In earlier times when the breakfast was held at the old town hall over the road, the returned services men and women were served a full bacon-and-egg breakfast plus two tots of rum. Now, the bar is still open but an ample morning tea of scones, savouries, sandwiches and Anzac biscuits is offered instead.

Mrs Whittington and her late husband Archie were hotel managers for the Tourist Hotel Corporation and worked in all the hotels in the THC chain except Waiatoto and Waitangi before being appointed to run the former Wanaka Hotel many decades ago.

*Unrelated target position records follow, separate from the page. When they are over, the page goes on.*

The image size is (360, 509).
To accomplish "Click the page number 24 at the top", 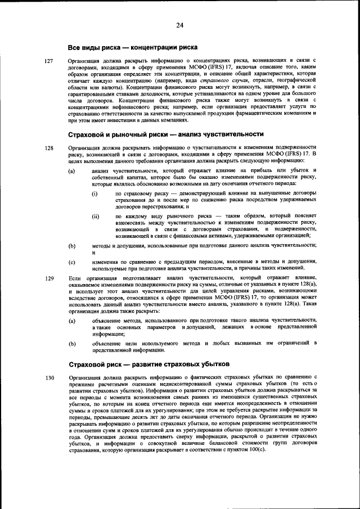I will coord(180,24).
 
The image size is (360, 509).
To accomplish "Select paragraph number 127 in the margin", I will coord(49,60).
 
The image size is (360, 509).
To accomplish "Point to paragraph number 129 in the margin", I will coord(49,278).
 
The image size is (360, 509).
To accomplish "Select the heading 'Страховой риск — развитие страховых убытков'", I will coord(148,364).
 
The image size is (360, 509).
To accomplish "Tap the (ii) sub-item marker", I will coord(96,216).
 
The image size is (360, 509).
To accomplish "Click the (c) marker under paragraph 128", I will coord(71,262).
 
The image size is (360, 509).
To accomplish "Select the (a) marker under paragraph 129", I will coord(71,320).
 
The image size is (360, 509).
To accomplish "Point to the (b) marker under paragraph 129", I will coord(71,343).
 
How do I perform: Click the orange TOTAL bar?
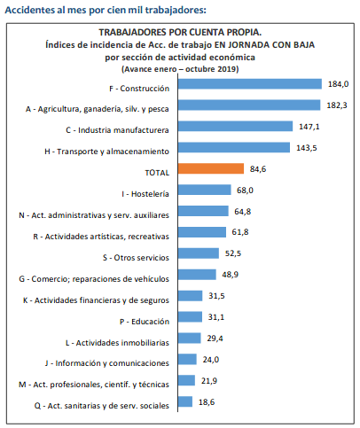(x=211, y=168)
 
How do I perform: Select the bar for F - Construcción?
(x=250, y=83)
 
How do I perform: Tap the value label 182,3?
(x=337, y=105)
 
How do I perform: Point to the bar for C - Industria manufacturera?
(x=235, y=126)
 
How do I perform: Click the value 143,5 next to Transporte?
(x=307, y=148)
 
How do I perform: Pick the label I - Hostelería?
(x=145, y=194)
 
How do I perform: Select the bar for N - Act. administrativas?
(x=203, y=211)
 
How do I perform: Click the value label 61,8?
(x=240, y=232)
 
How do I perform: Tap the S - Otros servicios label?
(x=136, y=258)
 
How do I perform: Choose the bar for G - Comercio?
(x=197, y=275)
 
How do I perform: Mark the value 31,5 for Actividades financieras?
(x=216, y=296)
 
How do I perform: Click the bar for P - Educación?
(x=190, y=317)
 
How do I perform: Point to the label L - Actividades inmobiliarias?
(x=117, y=343)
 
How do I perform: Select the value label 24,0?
(x=211, y=360)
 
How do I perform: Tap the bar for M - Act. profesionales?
(x=186, y=380)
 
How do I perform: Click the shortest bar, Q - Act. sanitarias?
(x=185, y=401)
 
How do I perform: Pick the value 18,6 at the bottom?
(x=207, y=402)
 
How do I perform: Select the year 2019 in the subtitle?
(x=228, y=69)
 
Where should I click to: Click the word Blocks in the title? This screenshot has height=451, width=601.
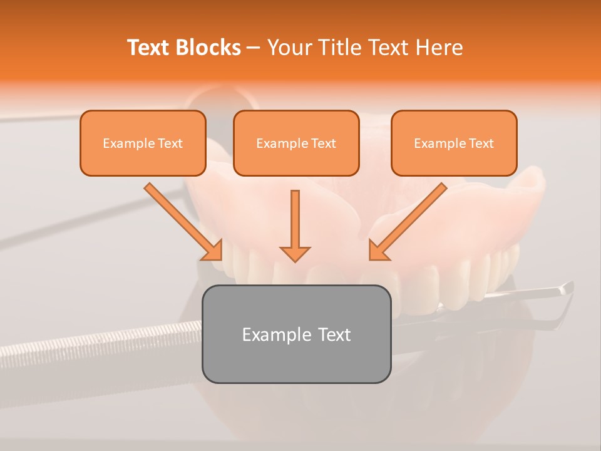[x=208, y=48]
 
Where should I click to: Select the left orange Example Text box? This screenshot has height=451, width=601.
[x=143, y=143]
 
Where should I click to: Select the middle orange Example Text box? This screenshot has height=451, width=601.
[x=296, y=143]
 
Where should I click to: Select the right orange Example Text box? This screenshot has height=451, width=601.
[x=454, y=143]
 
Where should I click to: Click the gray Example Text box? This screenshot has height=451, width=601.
[x=296, y=334]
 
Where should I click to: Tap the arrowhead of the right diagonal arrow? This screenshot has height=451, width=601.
[x=378, y=251]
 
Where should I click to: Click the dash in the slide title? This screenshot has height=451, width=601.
[x=254, y=48]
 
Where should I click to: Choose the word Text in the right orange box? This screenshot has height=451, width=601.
[x=481, y=143]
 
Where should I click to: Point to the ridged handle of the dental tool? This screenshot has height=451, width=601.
[x=94, y=348]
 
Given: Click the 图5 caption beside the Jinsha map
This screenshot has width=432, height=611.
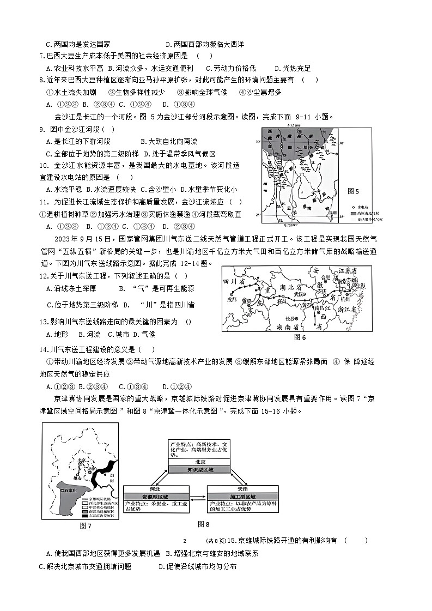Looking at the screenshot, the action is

They loved Wanaka so much they stayed and Mrs Whittington has resisted community living.

"I am an Elmslie House escapee. I live in my own house on Manuka Crescent and the kettle is always on. I always go to the Anzac Day services and I am so pleased people can take me because I can't see very well ... Everyone is so kind and helpful and it is nice to be all talking like this," Mrs Whittington said.

She was delighted there were many children at the ceremony and said the occasion was a "great community effort".

"And the food is lovely. It is always nice food. Thank you to you both, too. We don't go home hungry from this affair. But we have to be polite and not take too much, though," Mrs Whittington said.